Al señor Obama mucha gente (en Estados Unidos y fuera de Estados Unidos) le reprocha un cierto paso lento en las reformas políticas que había prometido durante su campaña electoral. Aunque no dejan de reconocer que la comparación con los siniestros ocho años de Bush (elecciones amañadas, atentados del 11-S, mentiras de difusión masiva, doctrina sobre legalización de la tortura, Irak, Afganistán, Guantánamo, cárceles secretas, expolio financiero, etcétera) supone un avance y un alivio.

Gestionar los intereses de un imperio o de una potencia mundial preponderante no es fácil, y los cambios de rumbo suelen ser mínimos porque la masa de intereses a mover es enorme. A nadie se le escapa que en una democracia tan oligarquizada como la norteamericana (el que no es rico o está apoyado por los ricos no tiene nada que hacer en política) los movimientos estratégicos llevan su tiempo. Eso se pudo comprobar fácilmente durante la batalla parlamentaria para alcanzar la reforma sanitaria, que acabó concretándose en una limitada universalización de la atención médica tutelada por las compañías aseguradoras privadas. Por cierto, las mismas que habían aportado importantes fondos a la campaña electoral de Obama, pese al apoyo popular financiero recibido.

* **DATOS DEL EJERCICIO**:
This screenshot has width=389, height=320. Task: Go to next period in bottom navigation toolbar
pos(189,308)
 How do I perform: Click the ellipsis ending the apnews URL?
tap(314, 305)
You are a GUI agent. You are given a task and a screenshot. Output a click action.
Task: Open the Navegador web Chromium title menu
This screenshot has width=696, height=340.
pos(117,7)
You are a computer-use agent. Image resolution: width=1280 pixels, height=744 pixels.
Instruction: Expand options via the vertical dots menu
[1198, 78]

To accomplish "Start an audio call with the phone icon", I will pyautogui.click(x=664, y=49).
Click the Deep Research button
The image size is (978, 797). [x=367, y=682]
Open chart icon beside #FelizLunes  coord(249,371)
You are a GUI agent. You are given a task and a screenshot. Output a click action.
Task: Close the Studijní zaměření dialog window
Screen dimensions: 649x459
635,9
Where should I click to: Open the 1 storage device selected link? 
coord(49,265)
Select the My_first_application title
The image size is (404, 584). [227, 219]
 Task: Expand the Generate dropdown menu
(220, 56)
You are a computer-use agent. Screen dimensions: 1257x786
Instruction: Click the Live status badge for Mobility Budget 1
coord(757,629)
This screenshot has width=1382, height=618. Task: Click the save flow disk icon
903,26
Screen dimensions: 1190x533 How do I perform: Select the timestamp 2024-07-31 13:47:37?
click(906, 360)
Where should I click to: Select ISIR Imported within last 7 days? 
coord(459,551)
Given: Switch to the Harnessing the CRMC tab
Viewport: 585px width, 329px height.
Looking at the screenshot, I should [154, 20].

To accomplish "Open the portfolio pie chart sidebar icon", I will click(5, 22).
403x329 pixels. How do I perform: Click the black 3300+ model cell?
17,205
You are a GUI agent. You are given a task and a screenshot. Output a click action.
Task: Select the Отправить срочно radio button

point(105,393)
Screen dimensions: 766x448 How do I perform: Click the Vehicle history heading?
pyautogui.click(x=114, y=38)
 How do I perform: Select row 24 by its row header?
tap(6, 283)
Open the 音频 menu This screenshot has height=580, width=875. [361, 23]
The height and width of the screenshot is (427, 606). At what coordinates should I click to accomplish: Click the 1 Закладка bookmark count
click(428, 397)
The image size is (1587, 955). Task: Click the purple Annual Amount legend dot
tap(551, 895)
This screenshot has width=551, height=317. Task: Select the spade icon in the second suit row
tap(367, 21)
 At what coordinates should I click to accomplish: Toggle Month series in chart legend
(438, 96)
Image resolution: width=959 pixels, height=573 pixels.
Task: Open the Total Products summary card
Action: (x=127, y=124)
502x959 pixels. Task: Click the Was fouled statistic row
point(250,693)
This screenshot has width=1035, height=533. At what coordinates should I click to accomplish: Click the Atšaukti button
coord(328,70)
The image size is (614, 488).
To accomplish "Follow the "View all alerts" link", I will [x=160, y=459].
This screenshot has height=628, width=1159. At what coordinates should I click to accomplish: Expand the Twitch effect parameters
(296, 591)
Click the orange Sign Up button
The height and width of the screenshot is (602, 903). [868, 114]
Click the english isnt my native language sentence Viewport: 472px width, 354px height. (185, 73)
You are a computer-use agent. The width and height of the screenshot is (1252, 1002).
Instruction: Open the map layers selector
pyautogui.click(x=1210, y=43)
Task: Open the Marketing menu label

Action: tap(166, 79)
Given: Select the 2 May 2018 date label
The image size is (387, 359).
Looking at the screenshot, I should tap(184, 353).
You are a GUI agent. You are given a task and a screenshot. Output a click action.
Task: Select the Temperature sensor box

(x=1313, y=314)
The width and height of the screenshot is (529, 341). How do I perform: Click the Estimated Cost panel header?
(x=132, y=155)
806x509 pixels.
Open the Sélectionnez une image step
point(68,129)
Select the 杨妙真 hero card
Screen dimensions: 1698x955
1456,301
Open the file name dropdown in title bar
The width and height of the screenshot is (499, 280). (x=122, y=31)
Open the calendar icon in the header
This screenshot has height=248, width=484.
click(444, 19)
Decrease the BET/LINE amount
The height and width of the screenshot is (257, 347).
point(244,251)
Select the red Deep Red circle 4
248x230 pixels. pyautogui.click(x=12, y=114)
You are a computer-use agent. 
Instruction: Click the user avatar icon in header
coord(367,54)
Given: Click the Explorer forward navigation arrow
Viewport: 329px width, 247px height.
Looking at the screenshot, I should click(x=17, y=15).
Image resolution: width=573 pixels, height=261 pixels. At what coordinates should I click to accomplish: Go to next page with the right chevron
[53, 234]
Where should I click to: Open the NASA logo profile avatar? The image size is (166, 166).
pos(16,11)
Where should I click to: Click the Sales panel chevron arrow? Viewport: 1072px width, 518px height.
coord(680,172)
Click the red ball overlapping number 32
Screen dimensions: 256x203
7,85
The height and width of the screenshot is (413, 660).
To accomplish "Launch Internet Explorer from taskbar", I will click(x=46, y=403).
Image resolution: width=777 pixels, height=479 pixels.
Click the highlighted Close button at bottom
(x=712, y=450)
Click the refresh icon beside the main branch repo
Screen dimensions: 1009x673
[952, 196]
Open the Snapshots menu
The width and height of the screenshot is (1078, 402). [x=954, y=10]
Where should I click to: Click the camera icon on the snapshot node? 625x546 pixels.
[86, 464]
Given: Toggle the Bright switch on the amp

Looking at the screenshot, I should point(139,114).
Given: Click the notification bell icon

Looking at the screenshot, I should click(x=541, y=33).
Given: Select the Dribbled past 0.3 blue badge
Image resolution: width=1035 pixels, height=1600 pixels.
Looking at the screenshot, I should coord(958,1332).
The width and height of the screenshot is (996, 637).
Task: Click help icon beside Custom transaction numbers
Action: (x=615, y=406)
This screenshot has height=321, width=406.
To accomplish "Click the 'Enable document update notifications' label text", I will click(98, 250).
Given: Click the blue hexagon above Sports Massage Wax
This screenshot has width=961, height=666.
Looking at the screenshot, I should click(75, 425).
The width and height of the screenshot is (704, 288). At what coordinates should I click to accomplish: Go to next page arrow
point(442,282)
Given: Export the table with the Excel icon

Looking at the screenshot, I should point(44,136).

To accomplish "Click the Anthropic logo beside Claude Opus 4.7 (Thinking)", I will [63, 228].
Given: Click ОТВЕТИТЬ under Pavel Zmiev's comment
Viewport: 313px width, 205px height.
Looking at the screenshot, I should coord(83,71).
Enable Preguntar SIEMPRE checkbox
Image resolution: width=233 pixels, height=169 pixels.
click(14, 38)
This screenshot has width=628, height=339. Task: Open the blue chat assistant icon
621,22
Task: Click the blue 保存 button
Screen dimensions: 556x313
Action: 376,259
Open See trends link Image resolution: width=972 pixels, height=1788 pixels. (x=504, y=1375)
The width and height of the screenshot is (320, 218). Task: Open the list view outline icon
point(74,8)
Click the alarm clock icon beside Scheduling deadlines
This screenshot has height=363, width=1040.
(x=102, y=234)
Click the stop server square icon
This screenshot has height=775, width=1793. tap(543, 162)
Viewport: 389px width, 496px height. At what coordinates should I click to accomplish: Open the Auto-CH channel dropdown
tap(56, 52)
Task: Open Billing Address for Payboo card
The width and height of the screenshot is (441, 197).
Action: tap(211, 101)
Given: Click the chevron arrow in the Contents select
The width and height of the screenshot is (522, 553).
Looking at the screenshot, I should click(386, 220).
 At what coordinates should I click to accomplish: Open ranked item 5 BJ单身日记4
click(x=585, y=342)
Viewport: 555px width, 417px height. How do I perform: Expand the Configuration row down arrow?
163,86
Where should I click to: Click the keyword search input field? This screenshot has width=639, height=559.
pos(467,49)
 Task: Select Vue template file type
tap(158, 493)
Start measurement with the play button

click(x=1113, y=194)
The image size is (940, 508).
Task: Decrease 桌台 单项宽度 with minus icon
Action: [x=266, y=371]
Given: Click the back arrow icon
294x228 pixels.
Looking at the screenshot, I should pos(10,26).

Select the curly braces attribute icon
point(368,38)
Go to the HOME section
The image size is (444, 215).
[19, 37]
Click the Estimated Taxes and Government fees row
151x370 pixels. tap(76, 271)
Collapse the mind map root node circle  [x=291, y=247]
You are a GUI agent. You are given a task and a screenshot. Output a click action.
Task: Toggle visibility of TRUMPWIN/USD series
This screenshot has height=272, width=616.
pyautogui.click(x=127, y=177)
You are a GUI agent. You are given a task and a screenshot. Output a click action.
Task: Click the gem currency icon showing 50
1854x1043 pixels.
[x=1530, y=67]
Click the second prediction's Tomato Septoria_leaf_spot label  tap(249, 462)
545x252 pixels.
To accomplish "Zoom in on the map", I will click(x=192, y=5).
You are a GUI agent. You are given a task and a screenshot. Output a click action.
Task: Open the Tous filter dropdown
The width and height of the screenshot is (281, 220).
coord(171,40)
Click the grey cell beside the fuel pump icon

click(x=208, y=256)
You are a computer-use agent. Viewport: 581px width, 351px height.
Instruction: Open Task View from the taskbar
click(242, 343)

* **TAREA PENDIENTE 1**: Enumera todos los lugares que el texto sobre Obama menciona por su nombre propio.
* **TAREA PENDIENTE 2**:
Responde estas preguntas según el texto sobre Obama:
(a) ¿Cuántos años de Bush se mencionan en la comparación?
(b) ¿En qué acabó concretándose la reforma sanitaria?
(c) ¿Qué le reprocha mucha gente al señor Obama?
* **TAREA PENDIENTE 3**: Retoma el texto sobre Obama después de su última oración y continúalo.
Los datos no tienen ningún papel en este trabajo.

* **RESPUESTA 1**: Estados Unidos, Irak, Afganistán, Guantánamo

* **RESPUESTA 2**:
(a) Ocho años.
(b) En una limitada universalización de la atención médica tutelada por las compañías aseguradoras privadas.
(c) Un cierto paso lento en las reformas políticas que había prometido durante su campaña electoral.

* **RESPUESTA 3**:
Y algo parecido ocurre con la regulación del sistema financiero corrupto que provocó la crisis económica mundial que padecemos ahora. El presidente Obama advirtió a Wall Street con duras medidas, pero éstas todavía no se han concretado en nada sustancial, por la oposición de unos congresistas que reciben dinero de unos lobbies que no quieren admitir ninguna clase de cambio.

Pese a todo, el primer presidente negro de los Estados Unidos no deja de insistir en su discurso moralizante, en el mejor estilo de predicador, y ahora ha propuesto a los partidos que no exageren las críticas a los adversarios políticos para no fomentar artificialmente la crispación entre la ciudadanía. (Algo parecido convendría recomendar en España). A tal efecto ha hecho una recomendación tan práctica como insólita, que lo mismo puede valer para un político profesional como para un periodista o para un simple ciudadano. Durante un acto celebrado en la Universidad pública de Míchigan, Obama dijo lo siguiente: «Si usted es alguien que lee habitualmente los editoriales de «The New York Times» (periódico considerado progresista según los baremos norteamericanos), trate de leer de vez en cuando los editoriales de «The Wall Sreet Journal» (tildado de conservador). Quizá le hagan hervir la sangre, quizá no le cambien la forma de pensar, pero la práctica de escuchar los puntos de vista opuestos es esencial para ser un verdadero ciudadano».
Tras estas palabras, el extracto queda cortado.